Excerpt to read:

A couple of years ago, in my bid to convince Sean we should travel to South America with our kids, I bought him the BBC Galapagos Islands DVDs for his birthday. As a family we have watched thses DVDs many times and when we decided to do the trip, we talked about meeting Lonesome George, the last remaining Giant Tortoise from the Island of Pinta. For centuries sailors caught and ate tortoises as they travelled past the Galapagos Islands and many of the species have died out. Attempts to mate Lonesome George with similar species have been unsuccessful. Sadly Lonesome George died in June before we were able to meet him.
The Galapagos Islands are to an Athiest the equivelant to Mecca for a Muslim, or a Palpal Sermon at the Vatican for a Catholic. They are the birth place of Charles Darwin's theory of evolution. Darwin discovered species specific to each of the islands, adapted based on the particular food source. Hence on islands where there is abundant food on land the iguanas remained land-based, but when the island had no food on land they adapted to become marine iguanas, capable of swimming underwater for long periods. Tortoises also adapted the shape of their shell and the length of their neck in order to reach food. Darwin's main focus was on studying the various species of finches. We have seen an abundance of these birds since we have been here and it is quite amazing to see what Darwin must have seen and to realise the significance of this. This is kind of the holy grail for us.
From before we even set foot on Santa Cruz Island in the Galapagos Islands the wildlife has entertained us. Daisy spotted a seal on the boat ramp as we aproached from the ferry after flying into Baltra Island. (You fly to one island, which has nothing but an airport, then catch a bus to the ferry, then ferry across a channel to another island, then catch a bus or a taxi to the town 40km away - quite a palaver after 2 flights to get there!). Once we arrived at our hotel we headed straight to a waterfront cafe for lunch and across the road some fishermen were bringing in their haul, fish and lobster. Brodin and Daisy were not the only intrigued observers. A couple of pelicans and a seal came to have a look too. The seal made a real attempt to steal some dinner but when he realised none was coming his way he took off into the water and disappeared beneath the boats. A pelican had more luck.
The animals are so friendly as they have not been harmed by humans and have very few natural predators on the islands.
A walk around the bay and we discover yet more wildlife, a red crab or two and a few marine iguanas sunning themselves. The Charles Darwin Research Station did not disappoint after a fairly long trudge up a dirt road. Giant tortoises everywhere! Poor Daisy kept asking where Lonesome George was, dispite having it explained many times that he died. We had hoped to see him preserved on display but no such luck. We did find his old pen.

Task: Return the passage of the Galapagos post starting at "The animals are" and ending at "his old pen.", word for word. Rely only on the Galapagos post for what follows.

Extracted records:
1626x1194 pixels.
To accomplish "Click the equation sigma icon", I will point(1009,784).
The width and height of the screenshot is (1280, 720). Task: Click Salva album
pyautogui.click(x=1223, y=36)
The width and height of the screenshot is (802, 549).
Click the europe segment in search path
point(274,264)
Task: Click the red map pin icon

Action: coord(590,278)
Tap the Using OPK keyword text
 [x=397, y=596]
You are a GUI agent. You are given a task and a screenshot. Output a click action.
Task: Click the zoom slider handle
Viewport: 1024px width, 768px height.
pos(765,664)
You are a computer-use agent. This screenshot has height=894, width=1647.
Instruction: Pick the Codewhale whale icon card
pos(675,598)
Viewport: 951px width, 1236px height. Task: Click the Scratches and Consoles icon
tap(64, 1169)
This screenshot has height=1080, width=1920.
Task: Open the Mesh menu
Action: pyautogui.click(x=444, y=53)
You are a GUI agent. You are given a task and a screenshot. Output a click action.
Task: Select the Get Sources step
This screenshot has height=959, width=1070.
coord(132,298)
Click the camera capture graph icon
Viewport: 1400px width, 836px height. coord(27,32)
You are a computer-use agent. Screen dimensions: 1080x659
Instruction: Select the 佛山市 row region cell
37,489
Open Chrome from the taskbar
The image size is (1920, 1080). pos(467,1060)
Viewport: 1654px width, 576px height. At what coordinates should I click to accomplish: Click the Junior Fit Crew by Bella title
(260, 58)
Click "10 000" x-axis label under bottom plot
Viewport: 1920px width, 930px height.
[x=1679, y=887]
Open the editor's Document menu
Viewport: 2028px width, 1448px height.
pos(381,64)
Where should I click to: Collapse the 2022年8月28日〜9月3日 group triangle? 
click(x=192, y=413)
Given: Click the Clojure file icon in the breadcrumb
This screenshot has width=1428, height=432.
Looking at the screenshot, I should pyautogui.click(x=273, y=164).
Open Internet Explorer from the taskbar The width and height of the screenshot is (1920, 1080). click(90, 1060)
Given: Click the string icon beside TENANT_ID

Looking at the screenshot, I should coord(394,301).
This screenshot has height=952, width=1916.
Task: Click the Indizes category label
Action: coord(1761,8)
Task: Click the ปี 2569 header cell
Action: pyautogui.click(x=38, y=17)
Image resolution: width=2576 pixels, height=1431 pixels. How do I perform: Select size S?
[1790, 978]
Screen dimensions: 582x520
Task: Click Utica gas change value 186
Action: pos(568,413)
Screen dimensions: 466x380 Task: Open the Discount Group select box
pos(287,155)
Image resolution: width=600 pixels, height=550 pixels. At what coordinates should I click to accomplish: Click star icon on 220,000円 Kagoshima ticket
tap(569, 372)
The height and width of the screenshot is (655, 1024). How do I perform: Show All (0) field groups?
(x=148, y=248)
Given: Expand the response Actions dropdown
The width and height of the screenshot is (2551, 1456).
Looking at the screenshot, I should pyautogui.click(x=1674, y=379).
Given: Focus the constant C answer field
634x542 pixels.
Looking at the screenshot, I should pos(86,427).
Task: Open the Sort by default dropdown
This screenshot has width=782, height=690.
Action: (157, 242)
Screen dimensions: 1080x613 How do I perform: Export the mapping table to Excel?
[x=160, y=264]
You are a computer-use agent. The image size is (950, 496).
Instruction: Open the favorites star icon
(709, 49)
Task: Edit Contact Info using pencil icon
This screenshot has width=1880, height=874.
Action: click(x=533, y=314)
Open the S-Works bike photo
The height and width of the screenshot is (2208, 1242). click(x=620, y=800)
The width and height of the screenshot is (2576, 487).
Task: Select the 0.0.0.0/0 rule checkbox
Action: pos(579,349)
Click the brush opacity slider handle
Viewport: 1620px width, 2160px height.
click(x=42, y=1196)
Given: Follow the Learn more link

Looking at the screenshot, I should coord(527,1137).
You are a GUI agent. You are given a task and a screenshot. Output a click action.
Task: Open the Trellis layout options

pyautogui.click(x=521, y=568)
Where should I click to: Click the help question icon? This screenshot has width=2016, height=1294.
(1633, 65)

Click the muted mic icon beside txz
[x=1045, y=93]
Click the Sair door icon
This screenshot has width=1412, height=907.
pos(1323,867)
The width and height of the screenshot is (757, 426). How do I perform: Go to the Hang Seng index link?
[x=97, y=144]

The result:
The animals are so friendly as they have not been harmed by humans and have very few natural predators on the islands.
A walk around the bay and we discover yet more wildlife, a red crab or two and a few marine iguanas sunning themselves. The Charles Darwin Research Station did not disappoint after a fairly long trudge up a dirt road. Giant tortoises everywhere! Poor Daisy kept asking where Lonesome George was, dispite having it explained many times that he died. We had hoped to see him preserved on display but no such luck. We did find his old pen.